The question of humanness troubles the clones, as well as sympathetic individuals like the guardians. On Hailsham’s mission, one of the guardians Miss Emily proclaims, “Most importantly, we demonstrated to the world that if students were reared in humane, cultivated environments, it was possible for them to grow to be as sensitive and intelligent as any ordinary human being.” The liberal-minded guardians invested in the students’ cultural education not only with the aim of improving their quality of living, but also to establish that their lives were worth saving. Working against the rationalization of science, the guardians looked to the students’ creativity as the truer measure of their being human. “We took away your art because we thought it would reveal your souls,” Miss Emily informs Kathy, then amending, “Or to put it more finely, we did it to prove you had souls at all.” The insinuation that she could be without a soul does not so much upset Kathy as it confuses her. She remembers a similar incident in her childhood when it occurs to her that an adult might be afraid of who she is:

So you’re waiting, even if you don’t quite know it, waiting for the moment when you realize that you really are different to them; that there are people out there, like Madame, who don’t hate you or wish you any harm but who nevertheless shudder at the very thought of you — of how you were brought into this world and why — and who dread the idea of your hand brushing against theirs. The first time you glimpse yourself through the eyes of a person like that, it’s a cold moment. It’s like walking past a mirror you’ve walked past every day of your life, and suddenly it shows you something else, something troubling and strange.

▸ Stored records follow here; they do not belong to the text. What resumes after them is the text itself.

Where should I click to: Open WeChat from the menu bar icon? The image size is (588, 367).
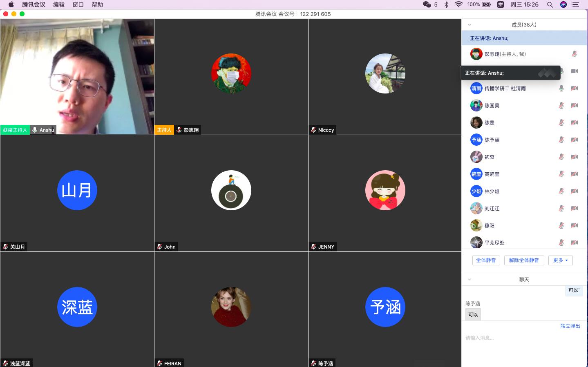427,4
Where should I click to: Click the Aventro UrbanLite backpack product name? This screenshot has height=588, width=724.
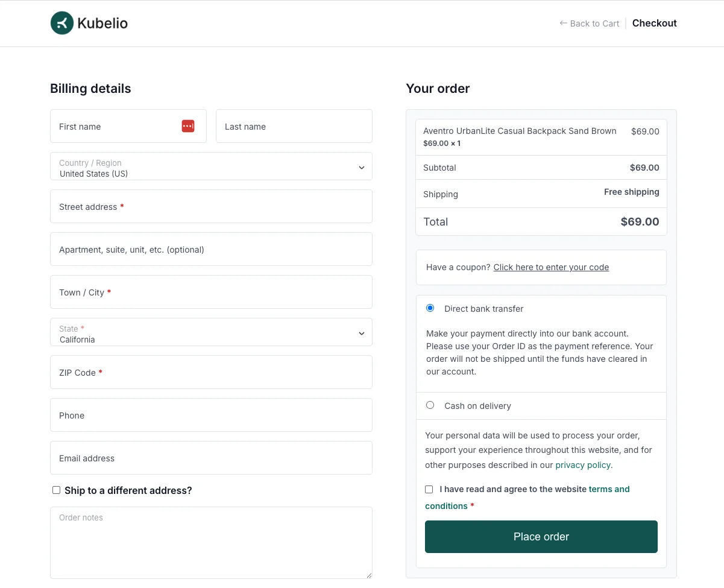pyautogui.click(x=520, y=131)
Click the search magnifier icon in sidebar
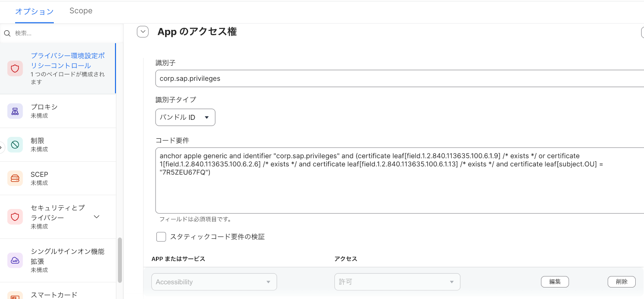 tap(7, 34)
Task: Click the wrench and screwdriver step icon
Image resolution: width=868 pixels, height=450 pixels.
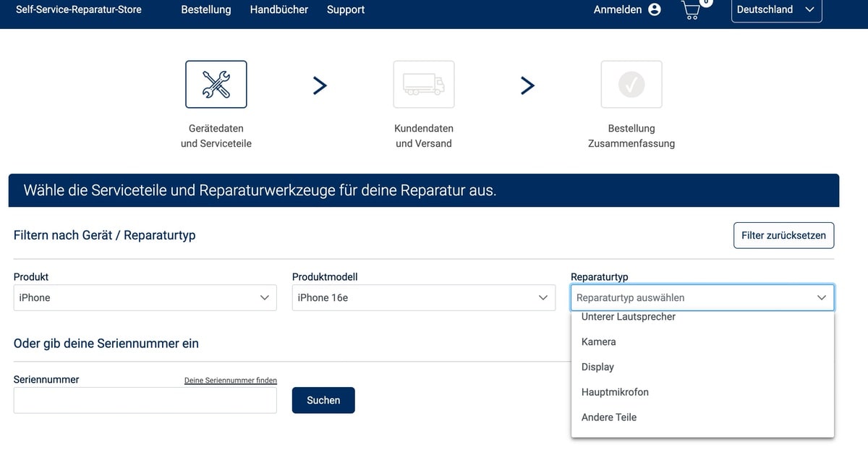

These moments of questioning threaten Kathy’s sense of self. Yet for readers familiar with life in the margins, they merely confirm her humanity.

As highlighted by the value placed on the clones’ artwork, the validity of one’s humanity hinges primarily upon the expression of emotion and the ability of others to read those emotions. This problem of readability extends to the author himself. When Josephine Livingston asks in The New Republic “What’s So ‘Inscrutable’ About Kazuo Ishiguro?” she’s being rhetorical, knowing full well that “inscrutability” is a longstanding Orientalist trope used to dehumanize Asian figures. She quotes Ishiguro’s own words:

Books, articles and television programmes focus on whatever is most extreme and bizarre in Japanese life; the Japanese people may be viewed as amusing or alarming, expert or devious, but they must above all be seen to be non-human. While they remain non-human, their values and ways will remain safely irrelevant. No wonder the British are so fond of the ‘inscrutability’ of Japanese faces.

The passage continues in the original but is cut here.